Enabling either group means tripl transmits indexed tracking-plan text to the configured provider:

  • Embeddings send event names, descriptions, field/meta values and related entity text to the embedding provider so they can be turned into vectors for semantic ranking.
  • AI assistance sends the relevant event context to the chat model to generate suggestions.

This is precisely why both default to OFF: you opt in knowingly.

warning

With embeddings disabled, search is not broken — it degrades gracefully to keyword/substring matching (semantic_used: false). Many deployments run this way indefinitely. Only enable embeddings if you accept sending tracking-plan text to the provider in exchange for semantic relevance.

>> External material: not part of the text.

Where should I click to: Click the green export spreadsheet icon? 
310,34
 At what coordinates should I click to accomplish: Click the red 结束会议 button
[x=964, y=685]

If your provider is a self-hosted or in-VPC OpenAI-compatible endpoint, you can keep both features on while keeping all text inside your own infrastructure — point SEARCH_EMBEDDING_* and AI_BASE_URL at that endpoint.


How to set these

Compose / environment

Like all backend settings, these are read from the process environment or a .env file. In Docker Compose, add them to the API service environment:

services:
api:
environment:
# Semantic search embeddings (opt-in)
SEARCH_EMBEDDINGS_ENABLED: "true"
SEARCH_EMBEDDING_PROVIDER: openai
SEARCH_EMBEDDING_MODEL: text-embedding-3-small
SEARCH_EMBEDDING_DIMENSIONS: "1536"

# AI assistance (opt-in)
AI_ENABLED: "true"
AI_BASE_URL: https://api.openai.com/v1
AI_MODEL: gpt-4o-mini
AI_TIMEOUT_SECONDS: "30"
AI_MAX_OUTPUT_TOKENS: "700"

# Shared credential fallback for both groups
OPENAI_API_KEY: ${OPENAI_API_KEY}

Provide the key through your secret mechanism rather than committing it. See the full Configuration reference for how settings are loaded.

Settings → Instance → AI

Operators can also review and adjust this configuration from the running instance under Settings → Instance → AI (for example, at https://tripl.example.com/settings/instance/ai). The same page governs both the AI-assistance settings and the embeddings toggle, with the environment variables above acting as defaults that the stored overrides can replace at runtime — so you can confirm the active model and flip features on or off without redeploying.